Joy Buolamwini, founder of the Algorithmic Justice League and also a researcher at the Massachusetts Institute of Technology (MIT), called the report “a comprehensive rebuttal” of those saying artificial intelligence (AI) bias was no longer an issue.
The study comes at a time of growing discontent over the technology across the US, with critics warning it can lead to unjust harassment or arrests.
As part of the study, NIST tested 189 algorithms from 99 developers, excluding companies such as Amazon.com who did not submit one for review. This is because what was tested differs from what companies sell, in that NIST studied algorithms detached from the cloud and proprietary training data.
Following an analysis of these algorithms, the report found that China’s AI start-up SenseTime, valued at more than $7.5bn (£5.75bn), had “high false match rates for all comparisons” in one of the NIST tests.
SenseTime’s algorithm produced a false positive more than 10 per cent of the time when looking at photos of Somali men. So hypothetically speaking, if this were to be deployed at an airport, a Somali man could pass a customs check one in every 10 times he used passports of other Somali men.
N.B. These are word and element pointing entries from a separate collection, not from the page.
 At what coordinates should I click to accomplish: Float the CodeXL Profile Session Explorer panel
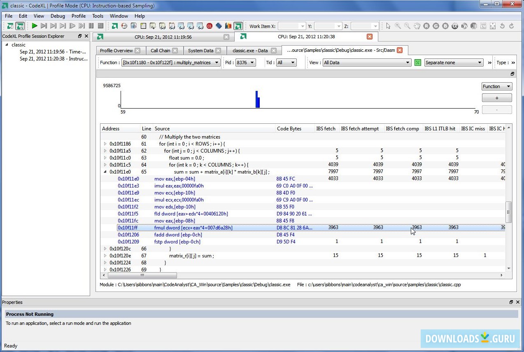pyautogui.click(x=80, y=36)
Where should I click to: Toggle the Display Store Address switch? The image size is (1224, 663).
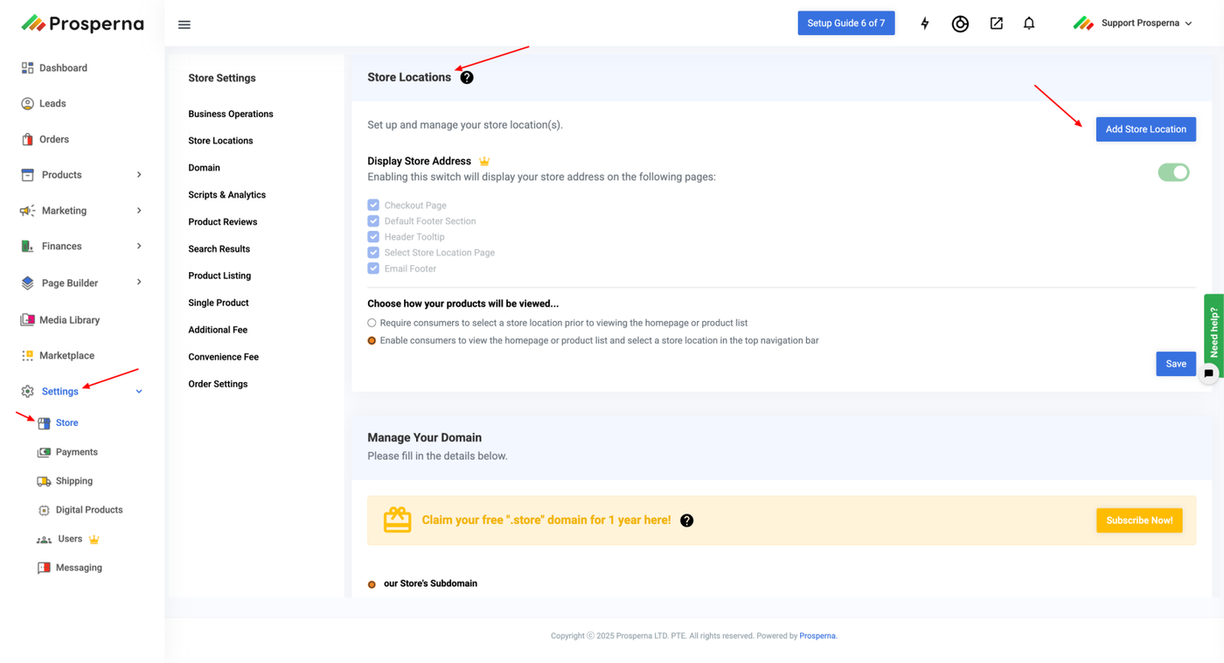[x=1173, y=172]
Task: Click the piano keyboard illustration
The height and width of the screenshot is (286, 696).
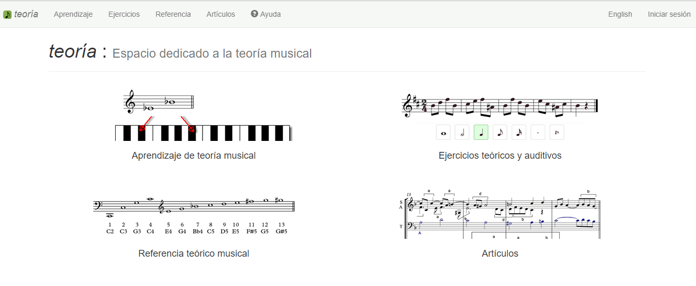Action: pos(202,133)
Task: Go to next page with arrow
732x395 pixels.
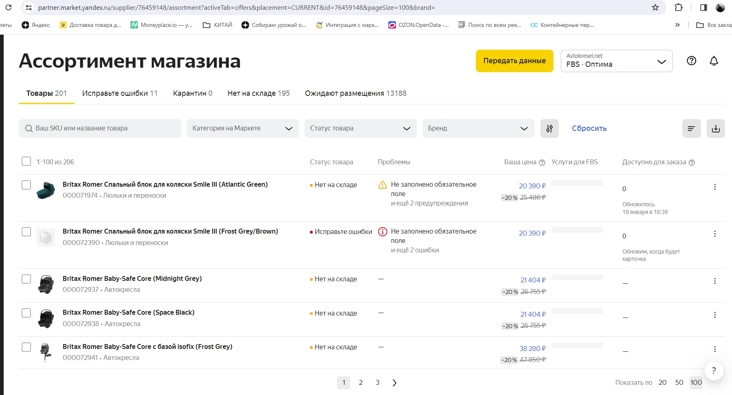Action: (x=394, y=382)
Meanwhile, Yitu, another AI start-up from China was more accurate and had little racial skew.
The study also found that Microsoft Corp had almost 10 times more false positives for women of colour than men of colour in some instances during a one-to-many test. Its algorithm showed a little discrepancy in a one-to-many test with photos just of black and white males.
Congressman Bennie Thompson, chairman of the US House Committee on Homeland Security, said the findings of bias were worse than feared, at a time when customs officials are adding facial recognition to travel checkpoints.
“The administration must reassess its plans for facial recognition technology in light of these shocking results,” he said.
In February 2018, a Massachusetts Institute of Technology (MIT) study found that commercial facial-recognition software can come with in-built racial and gender biases, failing to recognise the gender of the darkest-skinned women in approximately half of the cases.